VÃO
O VÃO é um campo de criação e produção em dança fundado em 2009 por artistas mulheres. Há mais de 15 anos vem desenvolvendo um modo de pesquisa e linguagem própria que tem como modo operativo investigar formas de direção coletiva tanto nos processos criativos de obras coreográficas como na prática de coordenação, gestão e desenvolvimento de projetos artísticos e ações culturais.
O VÃO hoje é território - terreno - paisagem - espaço habitado - ativado - nutrido - evocado por Juliana Melhado e Isis Andreatta.
Graduadas em Dança pela UNICAMP em 2009 as integrantes co-fundaram o VÃO e seguiram juntas a partir deste encontro, buscando modos de existir como coletivo independente tendo como base a cidade de São Paulo.
Na sua trajetória se destacam os seguintes participações, prêmios e reconhecimentos: Mostra Double Trouble no Teatro Municipal do Porto/Portugal com o espetáculo “FIM; Bienal SESC de Dança com o espetáculo “FIM” (2019) e com a performance “No hay banda é tudo playback” (2017); Prêmio Denilto Gomes de “melhor criação” com “FIM” (2018); Prêmio Denilto Gomes de “melhor performance” com “No hay banda é tudo playback” (2017), aprovação na 21ª e 28ª edição da Lei de Fomento à Dança para a Cidade de São Paulo com os projetos “Como viver só em bando” (2017) e “Escândalo” (2020).
REPERTÓRIO
Calor é Nossa Língua
Obra que investiga o calor como estado de encontro, afeto e transformação.

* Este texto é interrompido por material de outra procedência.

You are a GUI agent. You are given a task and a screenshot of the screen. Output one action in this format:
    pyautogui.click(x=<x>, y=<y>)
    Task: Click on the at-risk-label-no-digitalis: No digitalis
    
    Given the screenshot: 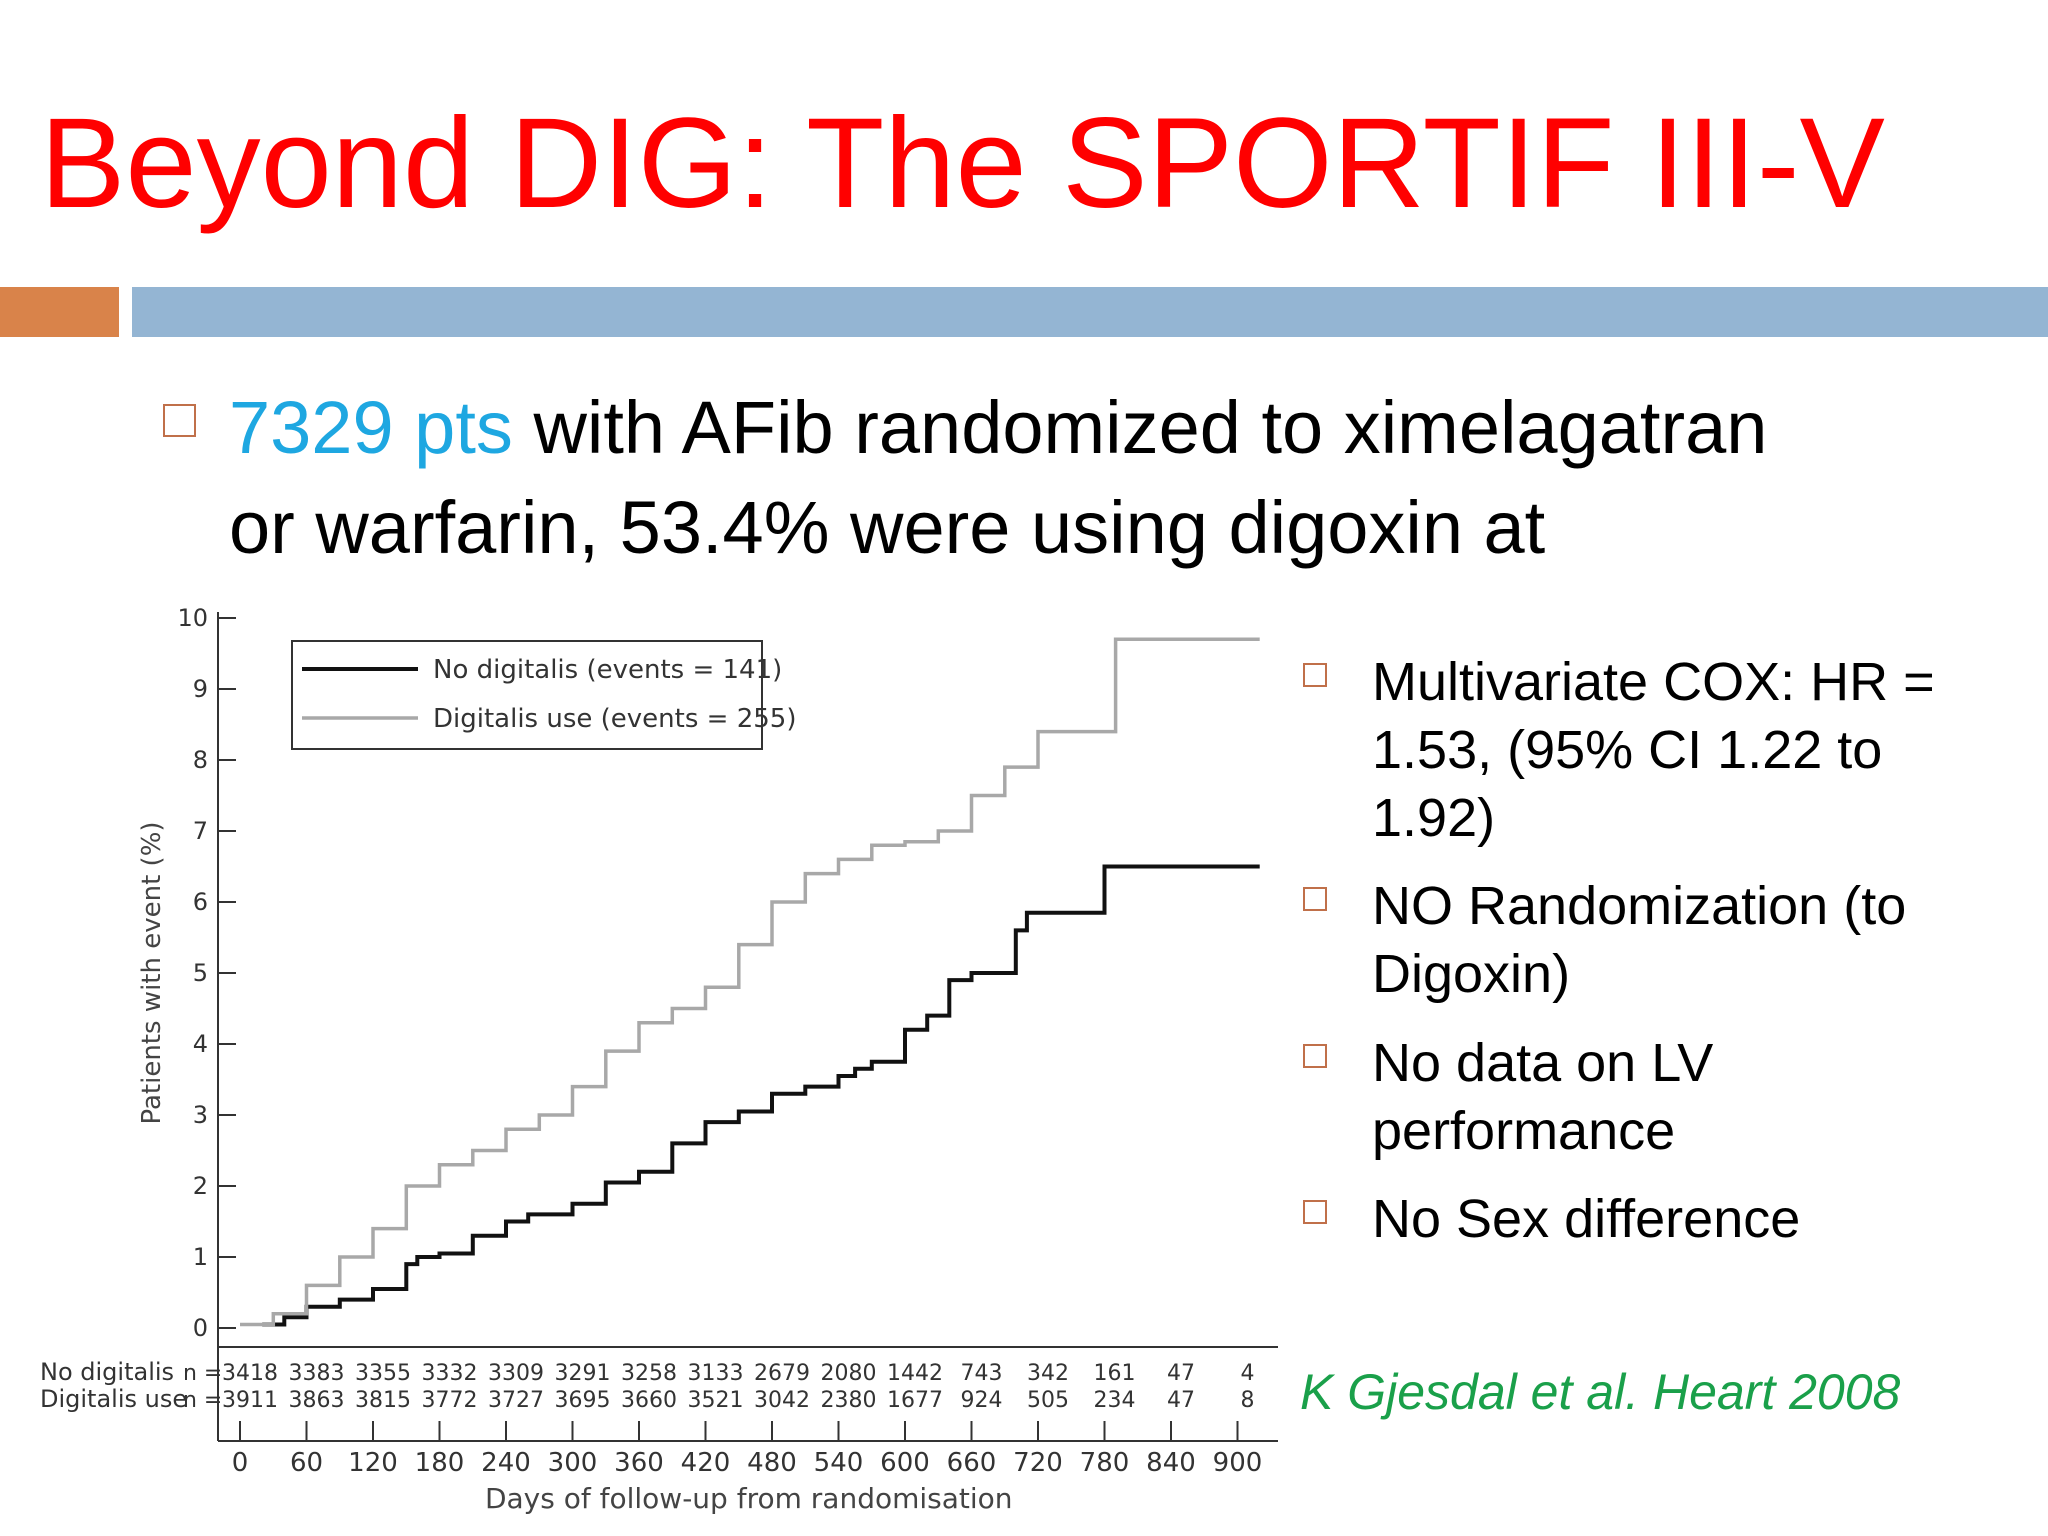 What is the action you would take?
    pyautogui.click(x=107, y=1372)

A criação parte da ideia de que o calor é tanto matéria quanto meio de relação — uma energia que expande, move e comunica, provocando deslocamentos físicos e emocionais.
”Calor é nossa língua” trata-se de uma tentativa de habitar o intervalo da relação como uma paisagem irregular, um terreno onde seja possível sustentar a polirritmia, a vitalidade e os murmúrios que emergem de um “estar junto” que, tal como o toque, seja uma experiência plástica e de reciprocidade.




No Hay Banda, é tudo playback
Subitamente as artistas surgem no espaço em meio ao público e performam através do dispositivo de dublagem Lip Sync hits remixados dos anos 90.
Os hits contagiantes costuram em sua dramaturgia elementos do contexto cultural dos anos 90, momento com forte presença da televisão e seus programas de auditório e maior abertura às influências norte-americanas provenientes do avanço neoliberal nos aspectos político e econômico.
No hay banda é tudo playback mobiliza a sensação ambígua de familiaridade e incômodo que vaza e desloca, de um estado festivo para um estado ácido, nossas percepções e referências.




Fim
FIM é uma coreografia que parte da investigação sobre o fazer coletivo e suas potências enquanto modo de trabalho, modo de criação e modo de vida, onde o estar só e o estar junto coexistem. Imersas numa experiência de escuridão e imaginação, compartilhada com o público, as artistas se lançam no mergulho de dançar juntas a partir de outras formas de conexão.
Adentrando a escuridão do próprio corpo, a imaginação emerge como uma força potente de criação de movimento e como modo de construção dramatúrgica coletiva.




MoveCover
Move Cover é um show ficcional. Faixa a faixa, as cinco performers vivem com o público a elasticidade e densidade do cover e do dispositivo de dublagem lip sync, tendo como matéria em constante modulação a girlband britânica Spice Girls.
Dobrando, discutindo e torcendo o próprio cover, o show é um delírio compartilhado, onde o público é cúmplice de um corpo boca que escorre e problematiza viscosamente a criação de ícones pop enquanto fenômeno paradoxal de potência e massificação da vida.